In arriving at the above conclusions, we have considered petitioners' arguments to the effect that the value of the Collection increased between its delivery and its donation because of appreciation or because all of the various items were brought together into a collection. We find these arguments unpersuasive, however, primarily because petitioners own experts testified to the contrary.

Addition to Tax Under Section 6653(a). Finally, we must determine whether any part of the deficiencies due from petitioners is attributable to their negligence or intentional disregard for rules and regulations within the meaning of section 6653(a). Under this section "negligence is lack of due care or failure to do what a reasonable and ordinarily prudent person would do under the circumstances." Neely v. Commissioner Dec. 42,540, 85 T.C. 934, 947 (1985); Marcello v. Commissioner 67-2 USTC ¶ 9516, 380 F.2d 499, 506 (5th Cir. 1967).

Respondent contends that petitioners are liable for the addition to tax provided by section 6653(a) because their reliance upon the appraisals furnished by Schoenberg constituted negligence. Petitioners contend that throughout the entire transaction they relied upon the advice of their lawyer and accountant and as a result they were not negligent and did not intentionally disregard any rules and regulations.

It is true that under certain circumstances a good faith reliance on the advice of a tax advisor may constitute a defense to the addition to tax provided by section 6653(a). See Conlorez Corp. v. Commissioner Dec. 29,280, 51 T.C. 467, 475 (1968). Generally speaking, however, a taxpayer cannot avoid the responsibility of filing accurate income tax returns by relying upon an agent. Bailey v. Commissioner Dec. 20,146, 21 T.C. 678 (1954).

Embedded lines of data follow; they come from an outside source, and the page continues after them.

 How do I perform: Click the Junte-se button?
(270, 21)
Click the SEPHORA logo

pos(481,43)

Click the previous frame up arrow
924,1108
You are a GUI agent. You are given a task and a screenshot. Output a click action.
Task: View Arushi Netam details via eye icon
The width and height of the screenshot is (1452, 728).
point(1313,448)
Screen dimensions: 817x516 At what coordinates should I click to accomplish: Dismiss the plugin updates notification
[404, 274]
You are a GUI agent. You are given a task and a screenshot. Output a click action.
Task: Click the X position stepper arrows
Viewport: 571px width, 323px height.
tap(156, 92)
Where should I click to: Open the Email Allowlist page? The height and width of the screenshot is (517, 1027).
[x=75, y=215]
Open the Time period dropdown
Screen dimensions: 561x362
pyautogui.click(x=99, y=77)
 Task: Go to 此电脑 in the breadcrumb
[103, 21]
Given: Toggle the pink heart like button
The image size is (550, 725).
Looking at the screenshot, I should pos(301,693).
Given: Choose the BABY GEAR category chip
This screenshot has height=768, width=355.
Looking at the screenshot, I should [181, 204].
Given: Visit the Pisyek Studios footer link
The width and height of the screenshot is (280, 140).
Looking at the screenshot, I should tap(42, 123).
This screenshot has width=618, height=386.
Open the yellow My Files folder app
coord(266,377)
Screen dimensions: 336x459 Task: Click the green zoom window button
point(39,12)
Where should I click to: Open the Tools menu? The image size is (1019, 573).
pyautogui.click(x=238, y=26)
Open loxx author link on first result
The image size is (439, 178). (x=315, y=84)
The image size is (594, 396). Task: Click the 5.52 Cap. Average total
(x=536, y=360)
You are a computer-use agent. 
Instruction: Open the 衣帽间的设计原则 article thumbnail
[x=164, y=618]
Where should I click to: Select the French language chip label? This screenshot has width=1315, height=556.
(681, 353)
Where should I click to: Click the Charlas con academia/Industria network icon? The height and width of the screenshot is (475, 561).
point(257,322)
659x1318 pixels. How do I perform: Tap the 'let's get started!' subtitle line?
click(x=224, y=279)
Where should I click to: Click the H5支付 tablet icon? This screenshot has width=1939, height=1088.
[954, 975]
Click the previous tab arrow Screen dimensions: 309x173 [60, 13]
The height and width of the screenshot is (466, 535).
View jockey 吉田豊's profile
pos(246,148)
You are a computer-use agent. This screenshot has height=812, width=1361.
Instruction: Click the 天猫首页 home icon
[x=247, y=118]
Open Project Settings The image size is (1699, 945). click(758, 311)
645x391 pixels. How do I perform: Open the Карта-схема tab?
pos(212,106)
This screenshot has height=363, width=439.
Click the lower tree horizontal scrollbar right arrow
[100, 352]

We have found that Mr. Sammons successfully operated a truck business for several years, that he sold the business at a substantial profit in 1976, and that he quickly and prudently eliminated what he considered was an unreasonable profit by Dalby and Swanberg on the acquisition of the Stuart Collection. Furthermore, from his demeanor at trial we are convinced that he is a reasonably intelligent individual. Consequently, we are compelled to conclude that Mr. Sammons, as an intelligent, prudent, and successful businessman knew or reasonably should have known that the appraisals obtained by Schoenberg were considerably greater than the fair market value of the collection. He, however, chose to accept as true the appraisals of over $500,000 for a collection of objects which he had just purchased for $140,000. Under the circumstances, we believe that such action by him is not the act of a reasonable and ordinarily prudent person. Neely v. Commissioner, supra. [51 TCM (CCH) 1577] The assertion of the addition to tax under section 6653(a) is sustained.

For the years under consideration here, about 70 to 80 donations made to MONAC were questioned by respondent. See Johnson v. Commissioner Dec. 42,383, 85 T.C. 469 (1985), involving donations to MONAC and where we asserted, sua sponte, an addition to interest under section 6621(d). --------

Decision will be entered under Rule 155.